What does caffeine do to your body?
An article from the National Sleep Foundation claims “caffeine has been called the most popular drug in the world”. Caffeine is a stimulant, meaning it makes you feel more alert. This explains the drug’s popularity in modern culture, where sleep deprivation runs rampant in most
It also means caffeine can be addictive. This is a potential problem, especially if you’re trying to cut back your daily consumption. Have you ever tried to give up coffee for a period of time, only to find yourself plagued by headaches, fatigue, and general moodiness? Those are classic symptoms of caffeine withdrawal, and I know from experience that they are the absolute worst.
The molecular structure of caffeine is very similar to adenosine, a chemical in our brains that alerts our body to feel fatigued. As we progress through our day, adenosine is released and attaches to receptors in the brain, telling us that we are tired. When we consume caffeine, those molecules attach to the adenosine receptors instead, blocking these “shut-down” signals from being sent.

RECORD EXCERPTS

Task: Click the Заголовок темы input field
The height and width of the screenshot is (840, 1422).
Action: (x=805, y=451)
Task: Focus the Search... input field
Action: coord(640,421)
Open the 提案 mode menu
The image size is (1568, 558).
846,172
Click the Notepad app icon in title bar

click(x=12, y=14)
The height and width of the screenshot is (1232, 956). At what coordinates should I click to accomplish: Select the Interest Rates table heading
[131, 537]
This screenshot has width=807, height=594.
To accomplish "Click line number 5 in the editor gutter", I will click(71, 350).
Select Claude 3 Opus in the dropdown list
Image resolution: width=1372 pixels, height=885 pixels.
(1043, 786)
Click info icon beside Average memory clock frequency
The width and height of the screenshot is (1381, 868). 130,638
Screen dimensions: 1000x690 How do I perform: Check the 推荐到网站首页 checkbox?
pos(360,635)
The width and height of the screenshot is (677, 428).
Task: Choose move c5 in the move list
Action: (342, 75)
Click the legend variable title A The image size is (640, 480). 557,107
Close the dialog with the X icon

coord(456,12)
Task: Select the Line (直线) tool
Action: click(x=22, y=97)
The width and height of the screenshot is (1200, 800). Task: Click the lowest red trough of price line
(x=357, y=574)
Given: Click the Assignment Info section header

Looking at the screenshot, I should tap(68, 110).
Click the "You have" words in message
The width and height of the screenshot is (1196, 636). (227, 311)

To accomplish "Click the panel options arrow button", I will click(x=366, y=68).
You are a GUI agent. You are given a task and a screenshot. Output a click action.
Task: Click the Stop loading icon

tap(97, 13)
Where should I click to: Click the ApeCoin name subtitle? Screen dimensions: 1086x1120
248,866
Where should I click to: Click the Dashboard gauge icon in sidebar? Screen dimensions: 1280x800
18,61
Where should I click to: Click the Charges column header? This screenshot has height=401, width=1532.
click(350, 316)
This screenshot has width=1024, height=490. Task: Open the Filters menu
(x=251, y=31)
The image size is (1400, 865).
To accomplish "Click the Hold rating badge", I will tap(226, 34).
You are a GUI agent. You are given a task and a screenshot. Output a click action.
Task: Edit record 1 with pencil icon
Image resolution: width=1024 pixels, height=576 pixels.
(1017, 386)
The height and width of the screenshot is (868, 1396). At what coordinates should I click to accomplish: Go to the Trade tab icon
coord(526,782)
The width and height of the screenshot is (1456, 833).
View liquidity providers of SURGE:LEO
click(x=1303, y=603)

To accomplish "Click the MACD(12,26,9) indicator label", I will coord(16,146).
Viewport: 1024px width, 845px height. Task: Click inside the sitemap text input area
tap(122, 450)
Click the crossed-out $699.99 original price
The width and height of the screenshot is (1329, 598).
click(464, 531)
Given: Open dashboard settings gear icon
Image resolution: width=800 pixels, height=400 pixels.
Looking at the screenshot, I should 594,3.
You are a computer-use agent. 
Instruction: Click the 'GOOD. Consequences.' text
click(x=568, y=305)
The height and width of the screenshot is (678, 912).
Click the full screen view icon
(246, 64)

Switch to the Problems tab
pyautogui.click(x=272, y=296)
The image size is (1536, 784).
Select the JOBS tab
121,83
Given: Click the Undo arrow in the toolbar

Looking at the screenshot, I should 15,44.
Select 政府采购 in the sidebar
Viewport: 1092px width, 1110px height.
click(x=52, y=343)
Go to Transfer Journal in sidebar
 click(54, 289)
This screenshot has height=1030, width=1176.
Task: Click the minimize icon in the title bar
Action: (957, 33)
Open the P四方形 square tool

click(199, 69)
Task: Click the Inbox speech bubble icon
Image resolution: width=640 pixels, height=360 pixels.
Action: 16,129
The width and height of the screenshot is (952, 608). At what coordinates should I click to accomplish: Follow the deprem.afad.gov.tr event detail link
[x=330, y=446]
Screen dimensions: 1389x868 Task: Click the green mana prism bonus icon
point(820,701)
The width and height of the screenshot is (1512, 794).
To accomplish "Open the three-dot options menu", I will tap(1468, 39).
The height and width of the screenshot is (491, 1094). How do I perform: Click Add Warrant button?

EXERCISE AIM
In the caffeine text, rewrite the passage starting at "An article from" and ending at "the absolute worst.", swapping "coffee" for "tea".

RESULT
An article from the National Sleep Foundation claims “caffeine has been called the most popular drug in the world”. Caffeine is a stimulant, meaning it makes you feel more alert. This explains the drug’s popularity in modern culture, where sleep deprivation runs rampant in most
It also means caffeine can be addictive. This is a potential problem, especially if you’re trying to cut back your daily consumption. Have you ever tried to give up tea for a period of time, only to find yourself plagued by headaches, fatigue, and general moodiness? Those are classic symptoms of caffeine withdrawal, and I know from experience that they are the absolute worst.